Cyber attacks targeting financial institutions are becoming more frequent and more sophisticated. The European Union is establishing clear rules with DORA to strengthen the digital resilience of the financial sector. The regulation creates a consistent set of standards for IT security and risk management that all financial service providers within the EU must comply.
The EU regulation officially became effective on January 17, 2025. Companies within the financial sector are already obliged to take the new requirements into account and to start adapting their IT security measures. They have to implement the regulatory technical standards (RTS) by July 17, 2026. The guidelines contain detailed specifications for securing digital processes, providing protection against cyberattacks and risk management. The legal acts will be effective from October 17, 2026. These EU regulations solidify and complement the DORA policies. Companies ignoring this regulation or acting too late not only face penalties but also expose themselves to serious security vulnerabilities.
DORA and its relevance for e-mail security:
This regulation defines five key areas to strengthen the resilience of financial institutions. Nowadays, they usually operate within a historically established IT mix of on-premises and cloud systems – a complex network that encourages security vulnerabilities. Cyber attacks such as phishing, spoofing or the spread of malware are often launched via email –therefore safety measures have to include email communication.
As one of the most common attack vehicles, e-mail will automatically be subject to the general DORA requirements for risk management, reporting obligations and security checks. Financial institutions have to identify and record email-based threats and reduce them to a minimum by conducting regular tests such as phishing simulations, information security audits and stress tests. DORA is also calling financial institutions to share information about threats, as cyber attacks are constantly evolving.

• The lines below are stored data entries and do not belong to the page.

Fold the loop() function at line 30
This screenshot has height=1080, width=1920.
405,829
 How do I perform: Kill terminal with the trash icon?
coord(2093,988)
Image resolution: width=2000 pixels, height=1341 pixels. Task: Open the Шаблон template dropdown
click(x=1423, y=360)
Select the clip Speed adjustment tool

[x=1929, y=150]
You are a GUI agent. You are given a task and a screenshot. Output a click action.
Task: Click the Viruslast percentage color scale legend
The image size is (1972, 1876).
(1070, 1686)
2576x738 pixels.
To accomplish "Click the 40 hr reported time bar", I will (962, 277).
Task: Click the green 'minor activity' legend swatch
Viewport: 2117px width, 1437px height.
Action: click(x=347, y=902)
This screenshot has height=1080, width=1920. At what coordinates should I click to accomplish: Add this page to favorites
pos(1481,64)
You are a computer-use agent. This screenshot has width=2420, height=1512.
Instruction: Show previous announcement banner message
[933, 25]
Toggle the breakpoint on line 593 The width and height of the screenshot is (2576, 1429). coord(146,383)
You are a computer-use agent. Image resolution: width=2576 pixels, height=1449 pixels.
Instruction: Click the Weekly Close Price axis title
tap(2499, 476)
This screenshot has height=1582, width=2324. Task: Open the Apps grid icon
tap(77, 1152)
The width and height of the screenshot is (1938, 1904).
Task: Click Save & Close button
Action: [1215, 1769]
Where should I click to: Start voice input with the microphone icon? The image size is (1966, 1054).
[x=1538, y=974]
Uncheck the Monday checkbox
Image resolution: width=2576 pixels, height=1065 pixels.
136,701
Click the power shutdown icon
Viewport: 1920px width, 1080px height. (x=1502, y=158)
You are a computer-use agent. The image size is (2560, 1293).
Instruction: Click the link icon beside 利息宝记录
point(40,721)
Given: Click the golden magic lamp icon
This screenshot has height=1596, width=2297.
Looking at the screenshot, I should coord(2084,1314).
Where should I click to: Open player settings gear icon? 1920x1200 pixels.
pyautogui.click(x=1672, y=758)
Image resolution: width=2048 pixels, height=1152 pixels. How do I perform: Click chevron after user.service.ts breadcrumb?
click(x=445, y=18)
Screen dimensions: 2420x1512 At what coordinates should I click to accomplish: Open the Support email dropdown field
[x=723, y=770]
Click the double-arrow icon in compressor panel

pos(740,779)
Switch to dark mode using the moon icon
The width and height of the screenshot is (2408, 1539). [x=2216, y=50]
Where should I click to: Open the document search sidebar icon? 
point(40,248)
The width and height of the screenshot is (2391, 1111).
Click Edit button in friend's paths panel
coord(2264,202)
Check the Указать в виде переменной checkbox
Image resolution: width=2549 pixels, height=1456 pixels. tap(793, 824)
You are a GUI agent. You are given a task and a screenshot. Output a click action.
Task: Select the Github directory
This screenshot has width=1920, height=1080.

Key points for financial companies:
The compliance requirements associated with DORA mainly require the review of communication processes and their protection. A specialist in communication solutions could provide support in this regard. The following points are particularly important when choosing a solution and a partner:
1. EU hosting and GDPR compliance: An e-mail provider operating data centers in Europe has to comply with data protection and regulatory requirements. This is because solutions that rely on international hyperscalers such as Amazon’s AWS, Google or Microsoft are associated with compliance risks. Preferably, the service provider operates its infrastructure with its own staff and refrains from outsourcing sensitive activities. Certifications such as ISO 27001 or SOC 2 are proof of a consistent security strategy.
2. Reliability due to redundant infrastructure: A multi data center architecture ensures stable operation. This is ensured by geo-redundant data centers with a guaranteed high level of availability. An additional focus lies on the protection of internal communication. E-mails should not be routed via public Internet exchange points, but via extra secured dedicated network segments. In the event of an IT infrastructure failure, the provider should also provide a solution for email consistency. A secure external webmail service, which runs autonomously alongside the primary e-mail system, enables employees to communicate by e-mail without interruption at any time.
3. E-mail security beyond standard filters: Conventional spam and phishing filters alone are no longer sufficient. Protection against modern cyber attacks requires Advanced Threat Protection (ATP), which detects and stops threats in real time. Important components include an AI-based sandbox, post-delivery protection and protection against social engineering and ransomware.
4. End-to-end encryption and e-mail management: The solutions used should support established encryption methods such as S/MIME, PGP and OpenPGP to ensure authenticity, integrity and privacy of communication. Integrated e-mail management also ensures that messages can be retraced and monitored any time. Consistent certificate management effectively prevents e-mail spoofing and identity piracy.